Back when I was in graduate school, I studied comets for a living. The hunka hunka sublimating solar system ice I spent the most time on was Comet Halley.  My advisor, Jack Brandt, was part of the the Large-Scale Phenomenon Network of the International Halley Watch, and so my job was to go through all the images we had of Halley and select the best ones to do science with.

And do science we did! We tracked changes in the comet’s tail as it rounded the Sun during its orbit, and then afterwards came to some solid conclusions about how the plasma tail (the one made of ionized (charged) gas molecules) was affected by the action of the solar wind. It turns out that the plasma tail of a comet can magnetically disconnect — that is, break off — when it passes into a region of the solar wind that has a different electrical polarity than the one it formed in. If you know where the comet is in the solar wind, and you know the rotation rate of the streams in the solar wind, you can calculate about when the plasma tail will disconnect at different points in its orbit. And, if you take a series of images of the comet, you can capture that break-off and track the old tail as it floats away. Very cool stuff.  As an added bonus, you learn something about the solar wind, which is ever more important in these days when we have so many technologies that can be knocked out by a big solar outburst.

→ **Data excerpts**:
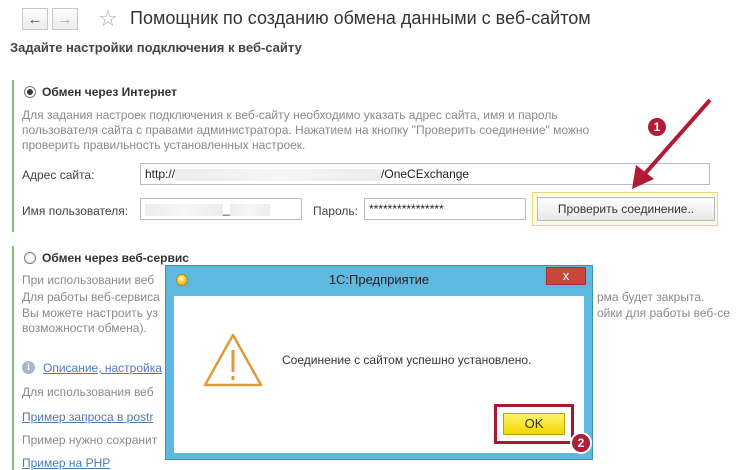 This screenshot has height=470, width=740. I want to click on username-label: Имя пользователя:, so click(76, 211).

* * *

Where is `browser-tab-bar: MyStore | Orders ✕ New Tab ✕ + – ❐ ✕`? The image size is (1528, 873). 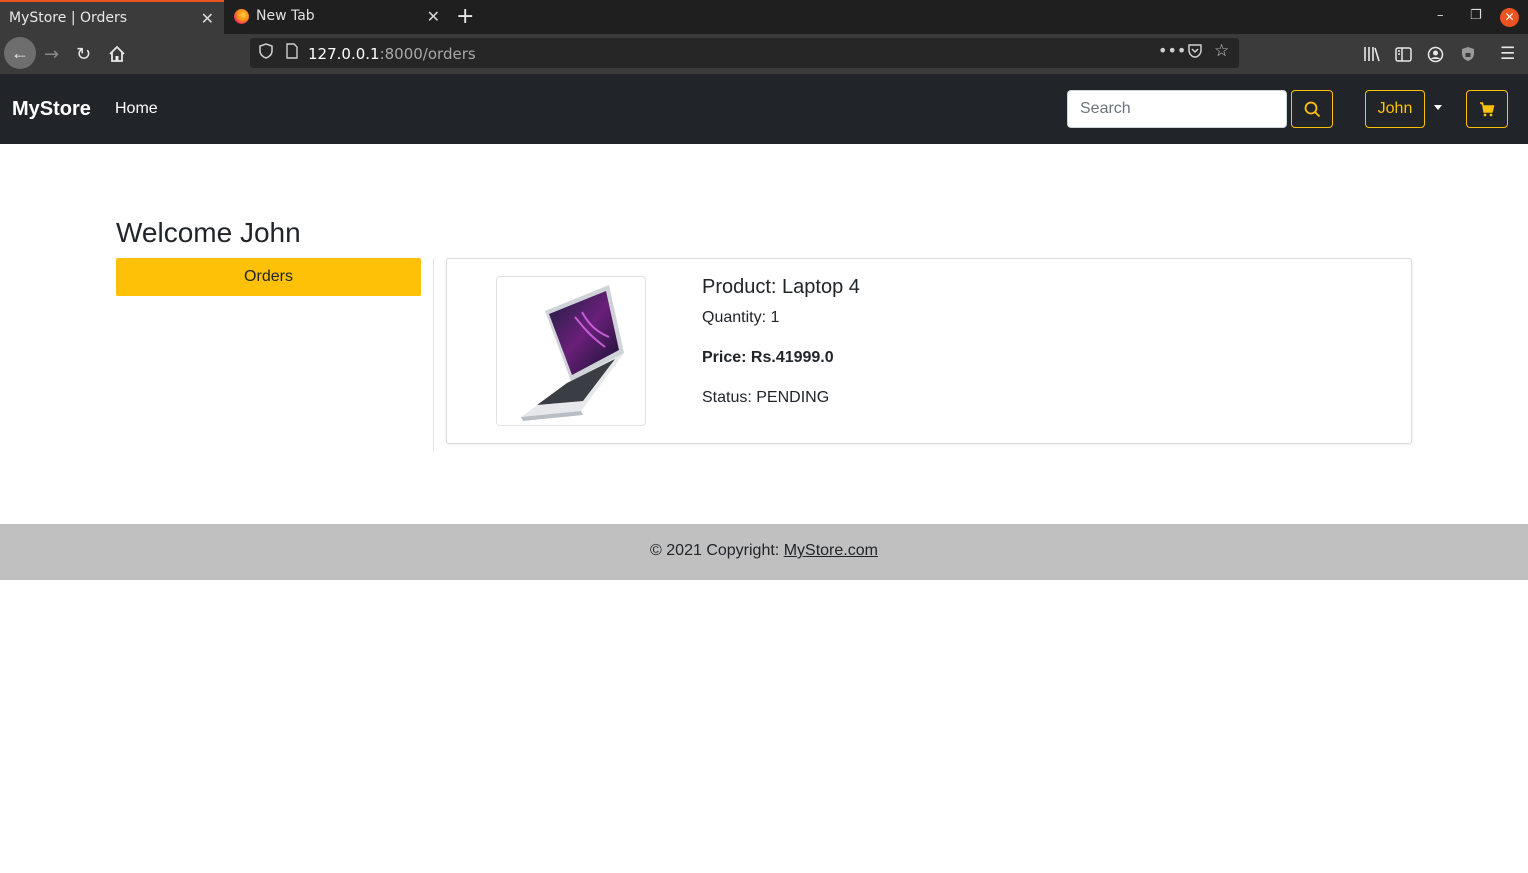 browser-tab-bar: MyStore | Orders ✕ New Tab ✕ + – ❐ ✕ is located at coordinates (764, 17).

→ **Brief**: Carry on the account of studying Comet Halley's tail, picking up right after its last sentence. The records have nothing to do with what you're asked to do here.

→ **Output**:
I didn’t know a lot about comets when I started on the project, but by the end, I could look at an image of Comet Halley and tell you when it was taken and if the plasma tail had disconnected. It was up to my colleague Yu Yi (who was working on his Ph.D thesis using Comet Halley data) to tell us what the conditions in the solar wind WERE for various times in the orbit.

We didn’t pay as much attention to the dust tails of our comets, nor to the coma clouds that formed around the nucleus, since they don’t respond the same way to the solar wind. Not that we ignored them, but they weren’t our primary focus. But they have their own tale to tell, and there’s an upcoming mission to explore another comet’s nucleus and coma. It’s called Stardust and it already has some solid, successful observations.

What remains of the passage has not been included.